I'm being treated in accordance
with the Geneva Convention
and one of the conditions being
that I am not being tried
for crimes which I'm not responsible for.
I'm here because
I'm a member of a ruling class family,
and I think you can begin to see the analogy.

She writes these dramatic
love letters to her boyfriend saying,
"I want to keep up the fight for the revolution."
And she wants to overthrow the government in America,
which she spells A-M-E-R-I-K-K-K-A.

Q. And you were reading a paper, were you not, when they were in the store?
A. Yes.
Q. And you looked up from that paper, did you not, and you saw that William Harris was being held on the ground by someone and being detained, isn’t that true?
A. Yes.
Q. And you picked up an automatic weapon and shot in the direction of Mel’s Sporting Goods Store?

OBJECTION

I have a really nice brown pantsuit.
Al got it.
He has really good taste.

Trish Tobin
is telling her
that she is about to head off to Switzerland
to go skiing for three weeks.
I mean,
so what you have
in this compressed circumstance
is the old life skiing in Switzerland
for three weeks,
and Patty is saying,
I've got a life now.
I've got a new life.

The Hearsts are really ramping up for this one.
He is a bright guy,
but in terms of just his manner and his dress,
you couldn't help but be struck by
how square he was.

Q: I've become conscious and can never go back to the life we had before." Do you recall saying those words?
A: I don’t recall seeing a transcript of that tape.

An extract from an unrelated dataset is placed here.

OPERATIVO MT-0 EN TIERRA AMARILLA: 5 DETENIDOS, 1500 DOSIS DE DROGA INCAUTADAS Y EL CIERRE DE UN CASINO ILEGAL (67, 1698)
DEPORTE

I have chosen to stay and fight.

She is still an uncommonly handsome woman, prettier in fact than any of her daughters.

It’s a miracle she survived at all.
The ordeal nearly killed me,
Mrs. Hearst once admitted and,
asked what sustained her,
she answers instantly: My religion.
Yet her victory over despair
sometimes seems more apparent than real.
After her divorce, she moved to Beverly Hills,
where she supported Catholic causes
and joined the Beverly Hills Garden Club.

I just want to tell you like, my politics are real different from way back when.
Obviously, right.

Q. Is it not true that you ejected
from your automatic weapon
a live round and placed into it
an additional clip?
A. I did not have an automatic weapon.
Q. You did not?
A. No.
Q. What type of weapon did you have?
A. It was an M-I carbine.

She’s a victim of thought control by terrorists. And all I can do is hope and pray that God will bring her home again.

She was de-programmed and de-radicalized,
returned to the persona
more similar to what she was
She was essentially brainwashed
by her side team and her lawyers.
By the time she walked into the courtroom,
nail polish,
nice pair of shoes,
very well dressed,
it was impressive.

I'm terribly happy. More happy than predacious.
Do you have any notion what you'll say to her when you see her?
I'll tell her I love her.
Are there questions that you want to ask her?
No questions in my mind.


I want to see my parents, and my sisters... I'm really happy to be going home.